Regarding independent claim 8:
Step 2A - Prong 1: Judicial Exception Recited?: (is the claim(s) recited a judicial exception (an abstract idea enumerated in the 2019 PEG, a law of nature, or a natural phenomenon) – YES: Independent claim 8 recites the at least following limitations of “after an occurrence of an event that is a potential cause of insured losses, … to obtain image data depicting the plurality of properties, wherein the selecting is based on one or more of: (i) a type of the event, (ii) a time specified for receipt of image data, (iii) actual weather conditions, (iv) expected weather conditions, (v) a region of interest, or (vi) a size of the region of interest, …; receive, …, image data depicting the plurality of properties; access, …, previous image data depicting the plurality of properties, the previous image data for each property of the plurality of properties, prior to the occurrence of the event; based on processing the image data depicting the plurality of properties and the previous image data depicting the plurality of properties, determine a damage severity level for each property of the plurality of properties; and display, …, a map depicting (i) a first portion of properties, of the plurality of properties, having a first damage severity level, and (ii) a second portion of properties, of the plurality of properties, having a second damage severity level; and process an insurance claim associated with a particular property of the plurality of properties based at least upon a damage severity level of the particular property.” These recited limitations of the claim, as drafted, under its broadest reasonable interpretation, fall within the “Certain Methods of Organizing Human Activity” grouping of abstract ideas as they cover performance of the limitations in fundamental economic principles or practices (including insurance) for processing an insurance claim associated with a particular property of the plurality of properties based at least upon a damage severity level of the particular property. Accordingly, the claim recites an abstract idea.
Step 2A - Prong 2: Integrated into a Practical Application?: (is the claim(s) recited additional elements that integrate the exception into a practical application of the exception) - NO: This judicial exception is not integrated into a practical application.
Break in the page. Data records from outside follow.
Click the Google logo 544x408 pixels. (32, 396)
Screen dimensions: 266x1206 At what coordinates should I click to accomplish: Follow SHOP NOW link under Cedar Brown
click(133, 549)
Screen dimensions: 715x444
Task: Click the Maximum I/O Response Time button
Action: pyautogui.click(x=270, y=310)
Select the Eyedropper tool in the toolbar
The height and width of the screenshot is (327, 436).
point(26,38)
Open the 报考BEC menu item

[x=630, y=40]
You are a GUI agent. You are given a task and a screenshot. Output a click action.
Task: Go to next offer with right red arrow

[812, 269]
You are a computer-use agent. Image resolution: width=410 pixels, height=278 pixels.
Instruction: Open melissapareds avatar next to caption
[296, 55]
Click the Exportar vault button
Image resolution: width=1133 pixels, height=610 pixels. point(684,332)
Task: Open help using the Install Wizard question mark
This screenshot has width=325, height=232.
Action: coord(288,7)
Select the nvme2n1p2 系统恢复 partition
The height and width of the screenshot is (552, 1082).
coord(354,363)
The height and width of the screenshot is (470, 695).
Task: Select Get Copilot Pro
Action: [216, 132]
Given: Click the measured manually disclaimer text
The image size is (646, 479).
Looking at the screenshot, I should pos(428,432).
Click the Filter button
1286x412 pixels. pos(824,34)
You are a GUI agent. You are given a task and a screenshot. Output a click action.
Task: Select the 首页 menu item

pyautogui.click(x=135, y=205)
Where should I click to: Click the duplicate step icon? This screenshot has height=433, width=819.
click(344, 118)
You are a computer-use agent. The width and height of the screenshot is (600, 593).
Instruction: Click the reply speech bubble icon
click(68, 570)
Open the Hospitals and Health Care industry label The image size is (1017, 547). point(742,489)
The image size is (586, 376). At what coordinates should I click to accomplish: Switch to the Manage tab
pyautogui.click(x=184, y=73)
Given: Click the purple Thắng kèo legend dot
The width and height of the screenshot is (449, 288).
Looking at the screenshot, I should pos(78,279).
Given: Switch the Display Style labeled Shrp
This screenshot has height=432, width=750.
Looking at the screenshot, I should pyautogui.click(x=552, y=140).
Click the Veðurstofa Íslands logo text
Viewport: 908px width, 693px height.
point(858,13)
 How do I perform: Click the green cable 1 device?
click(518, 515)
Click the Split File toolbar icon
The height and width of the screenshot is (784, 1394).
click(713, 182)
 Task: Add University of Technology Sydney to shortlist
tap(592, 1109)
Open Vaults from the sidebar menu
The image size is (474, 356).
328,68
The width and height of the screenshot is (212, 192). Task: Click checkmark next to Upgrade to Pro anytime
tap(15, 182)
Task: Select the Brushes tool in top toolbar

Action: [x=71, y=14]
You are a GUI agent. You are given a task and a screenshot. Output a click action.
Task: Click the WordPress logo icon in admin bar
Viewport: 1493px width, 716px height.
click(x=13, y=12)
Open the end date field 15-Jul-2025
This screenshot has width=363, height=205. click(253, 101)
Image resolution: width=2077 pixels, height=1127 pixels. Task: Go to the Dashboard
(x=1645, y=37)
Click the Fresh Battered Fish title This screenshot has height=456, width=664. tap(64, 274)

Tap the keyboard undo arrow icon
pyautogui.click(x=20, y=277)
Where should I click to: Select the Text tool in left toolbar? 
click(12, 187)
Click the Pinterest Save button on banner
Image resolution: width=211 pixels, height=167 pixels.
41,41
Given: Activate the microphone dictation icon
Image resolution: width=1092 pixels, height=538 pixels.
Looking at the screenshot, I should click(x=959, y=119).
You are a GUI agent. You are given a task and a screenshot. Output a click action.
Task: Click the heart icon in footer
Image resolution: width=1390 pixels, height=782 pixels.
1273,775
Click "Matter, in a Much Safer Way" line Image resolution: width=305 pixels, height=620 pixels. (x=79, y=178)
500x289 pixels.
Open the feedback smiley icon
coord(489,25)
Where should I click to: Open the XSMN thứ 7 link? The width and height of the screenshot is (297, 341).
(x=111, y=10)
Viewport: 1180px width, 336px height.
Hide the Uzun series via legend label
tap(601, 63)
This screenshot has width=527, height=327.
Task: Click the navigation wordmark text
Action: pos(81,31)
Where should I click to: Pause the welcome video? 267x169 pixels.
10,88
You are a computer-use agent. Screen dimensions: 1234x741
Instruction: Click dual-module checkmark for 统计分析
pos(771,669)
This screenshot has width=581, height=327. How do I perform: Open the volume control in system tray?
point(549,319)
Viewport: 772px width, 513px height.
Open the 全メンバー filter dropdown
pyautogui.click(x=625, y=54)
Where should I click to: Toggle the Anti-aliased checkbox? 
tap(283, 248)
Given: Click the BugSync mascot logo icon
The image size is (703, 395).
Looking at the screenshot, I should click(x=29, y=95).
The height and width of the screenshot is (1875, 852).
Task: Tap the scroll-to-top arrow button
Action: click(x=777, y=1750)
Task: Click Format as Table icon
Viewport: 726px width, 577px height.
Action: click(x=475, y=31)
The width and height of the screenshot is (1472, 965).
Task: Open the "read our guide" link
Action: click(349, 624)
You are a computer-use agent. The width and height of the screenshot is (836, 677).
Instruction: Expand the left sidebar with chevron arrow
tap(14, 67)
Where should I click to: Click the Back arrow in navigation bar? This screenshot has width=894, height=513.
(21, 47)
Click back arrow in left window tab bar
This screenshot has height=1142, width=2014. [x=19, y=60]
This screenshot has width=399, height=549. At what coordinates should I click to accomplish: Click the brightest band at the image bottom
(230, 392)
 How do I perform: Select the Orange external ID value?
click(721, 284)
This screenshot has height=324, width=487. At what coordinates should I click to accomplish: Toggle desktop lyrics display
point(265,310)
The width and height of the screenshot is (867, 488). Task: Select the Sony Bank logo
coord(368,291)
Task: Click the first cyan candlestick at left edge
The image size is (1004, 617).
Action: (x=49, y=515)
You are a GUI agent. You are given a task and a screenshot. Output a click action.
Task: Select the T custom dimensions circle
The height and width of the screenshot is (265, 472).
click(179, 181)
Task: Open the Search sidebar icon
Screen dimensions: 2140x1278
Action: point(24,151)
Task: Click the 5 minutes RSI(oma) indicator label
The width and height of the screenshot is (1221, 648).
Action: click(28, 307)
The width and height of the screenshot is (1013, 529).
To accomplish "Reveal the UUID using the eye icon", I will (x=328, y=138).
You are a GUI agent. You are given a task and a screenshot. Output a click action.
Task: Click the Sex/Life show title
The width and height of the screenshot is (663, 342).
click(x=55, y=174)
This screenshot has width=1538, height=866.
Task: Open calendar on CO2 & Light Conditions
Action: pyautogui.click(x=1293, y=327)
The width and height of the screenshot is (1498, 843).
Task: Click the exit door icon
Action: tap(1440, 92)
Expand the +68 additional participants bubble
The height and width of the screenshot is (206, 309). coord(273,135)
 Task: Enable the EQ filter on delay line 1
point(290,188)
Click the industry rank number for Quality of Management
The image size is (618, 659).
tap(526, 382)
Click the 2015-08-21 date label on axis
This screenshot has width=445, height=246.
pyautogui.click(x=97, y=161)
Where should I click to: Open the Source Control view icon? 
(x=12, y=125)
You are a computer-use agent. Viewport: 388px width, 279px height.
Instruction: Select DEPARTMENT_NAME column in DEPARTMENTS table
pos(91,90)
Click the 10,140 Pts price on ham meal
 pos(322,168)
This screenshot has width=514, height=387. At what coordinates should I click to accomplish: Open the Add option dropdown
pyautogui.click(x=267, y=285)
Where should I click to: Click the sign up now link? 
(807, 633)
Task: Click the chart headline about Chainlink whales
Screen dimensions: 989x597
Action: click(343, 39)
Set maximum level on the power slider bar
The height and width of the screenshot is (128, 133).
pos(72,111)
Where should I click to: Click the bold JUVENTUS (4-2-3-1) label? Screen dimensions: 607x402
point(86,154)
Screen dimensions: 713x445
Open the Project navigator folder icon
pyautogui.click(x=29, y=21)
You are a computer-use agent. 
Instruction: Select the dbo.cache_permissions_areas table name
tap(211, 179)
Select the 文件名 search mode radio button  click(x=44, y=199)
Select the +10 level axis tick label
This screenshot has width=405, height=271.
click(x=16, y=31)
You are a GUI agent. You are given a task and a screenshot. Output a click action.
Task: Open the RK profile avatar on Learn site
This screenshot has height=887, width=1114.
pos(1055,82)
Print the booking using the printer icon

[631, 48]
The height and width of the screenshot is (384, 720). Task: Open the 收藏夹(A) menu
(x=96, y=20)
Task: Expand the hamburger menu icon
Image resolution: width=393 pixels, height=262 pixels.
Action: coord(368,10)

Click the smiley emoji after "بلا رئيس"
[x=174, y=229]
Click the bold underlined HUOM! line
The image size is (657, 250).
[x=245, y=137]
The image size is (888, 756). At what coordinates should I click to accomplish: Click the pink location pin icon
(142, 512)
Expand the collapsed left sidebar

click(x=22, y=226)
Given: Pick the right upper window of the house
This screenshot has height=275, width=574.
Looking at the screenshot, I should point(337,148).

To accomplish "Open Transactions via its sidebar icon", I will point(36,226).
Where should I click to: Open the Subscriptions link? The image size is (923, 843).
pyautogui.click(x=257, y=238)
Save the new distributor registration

In particular, independent claim 8 further to the abstract idea includes additional elements of “a manned aircraft”, “a satellite”, “an unmanned aircraft system (UAS)”, “a user interface”, “a memory”, “one or more processors”, “at least one network connections”, “at least one image capturing device”, “an aerial platform”, and “a graphical user interface”. However, the additional elements recite generic computer components such as a computer, computing devices, a server, and/or software programing that are recited a high-level of generality that merely perform, conduct, carry out, implement, and/or narrow the abstract idea itself. Accordingly, the additional elements evaluated individually and in combination do not integrate the abstract idea into a practical application because they comprise or include limitations that are not indicative of integration into a practical application such as adding the words "apply it" (or an equivalent) with the judicial exception, or mere instructions to implement an abstract idea on a computer, or merely uses a computer as a tool to perform an abstract idea -- See MPEP 2106.05(f). The claim is directed to an abstract idea.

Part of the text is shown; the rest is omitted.